▶ Dataset records:

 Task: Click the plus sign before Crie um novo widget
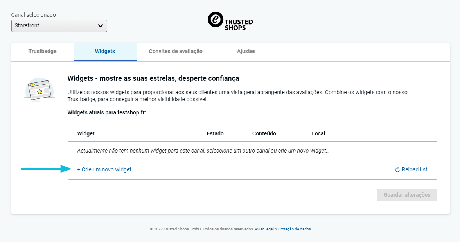(x=79, y=169)
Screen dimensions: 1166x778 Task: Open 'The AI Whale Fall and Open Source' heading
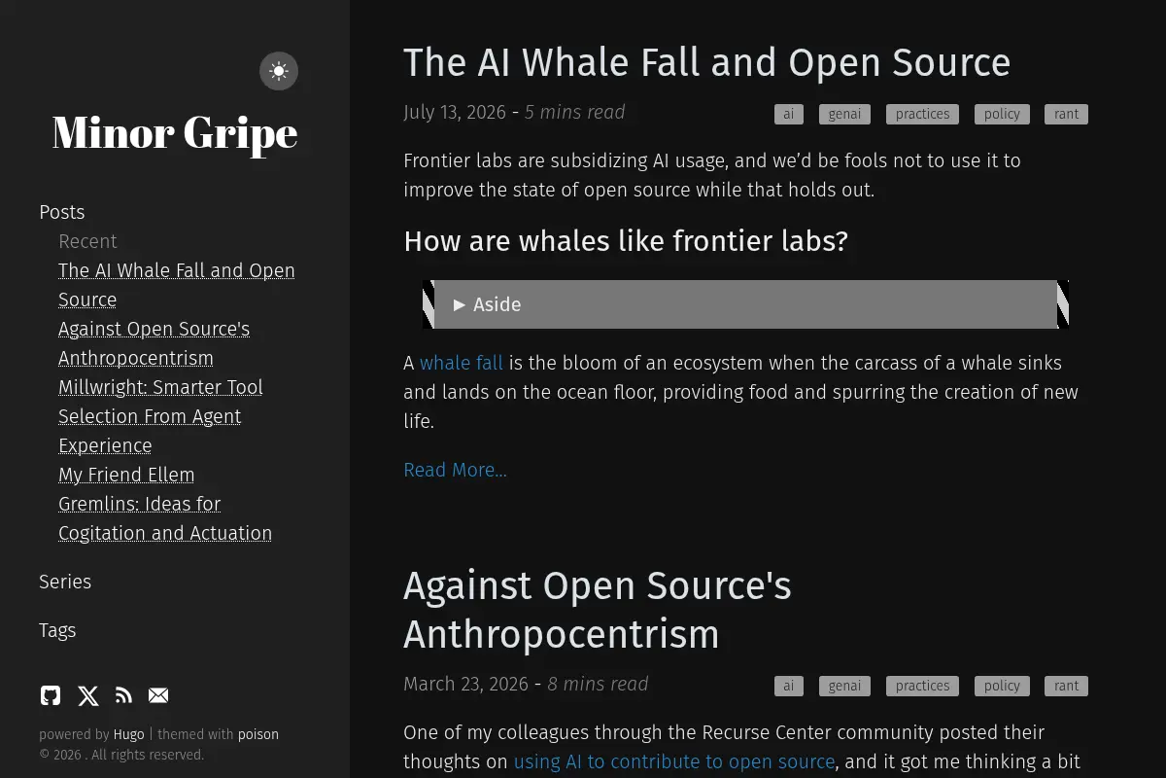click(707, 62)
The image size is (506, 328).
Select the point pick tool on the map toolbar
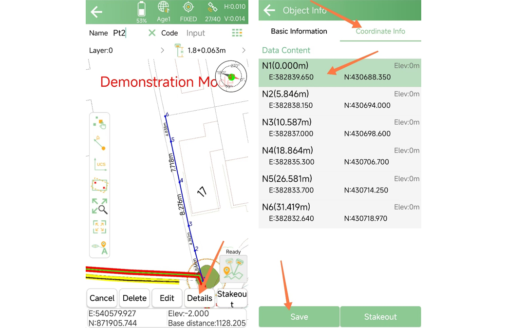[99, 123]
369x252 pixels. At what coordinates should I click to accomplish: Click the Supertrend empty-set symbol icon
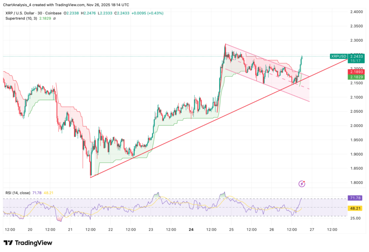pos(54,18)
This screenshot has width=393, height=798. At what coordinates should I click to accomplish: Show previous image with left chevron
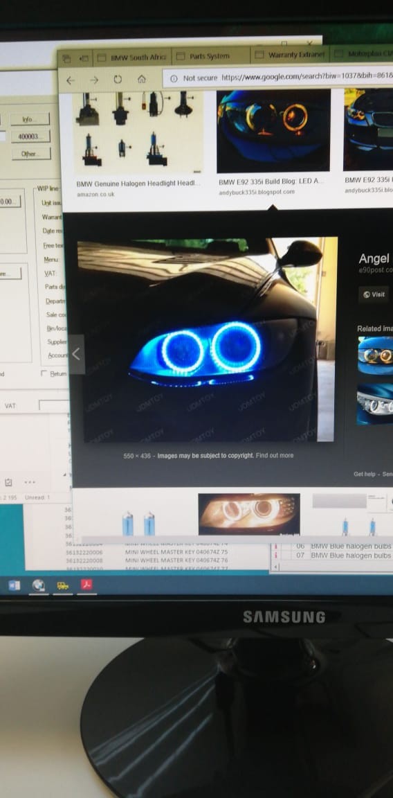click(x=76, y=354)
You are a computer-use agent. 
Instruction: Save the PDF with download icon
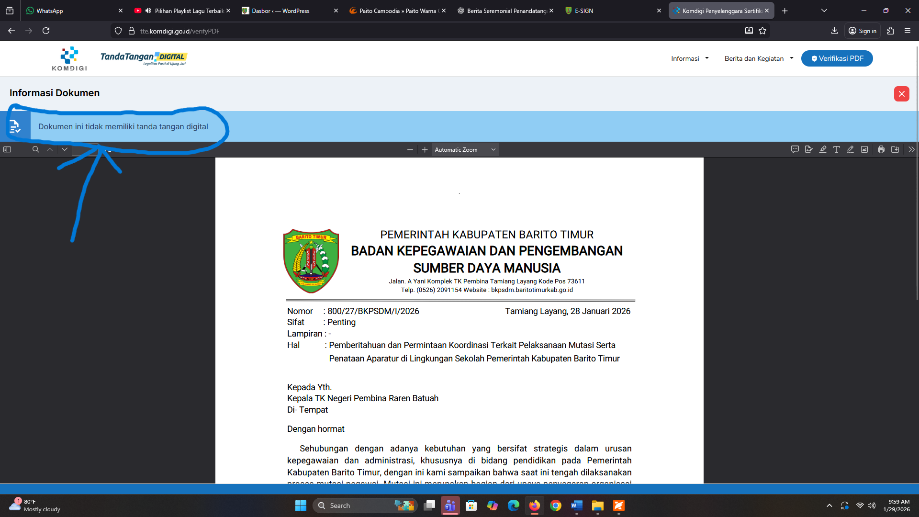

▶ Exercise directions: Render everything from the line that contains "This screenshot has" down to the end of the items as a JSON list of strings, one string per line, leaving out blank lines and the pictures.

▶ Answer to the problem:
[
  "This screenshot has width=393, height=798. At what coordinates should I click to accomplish: Show previous image with left chevron",
  "click(x=76, y=354)",
  "You are a computer-use agent. ",
  "Instruction: Save the PDF with download icon"
]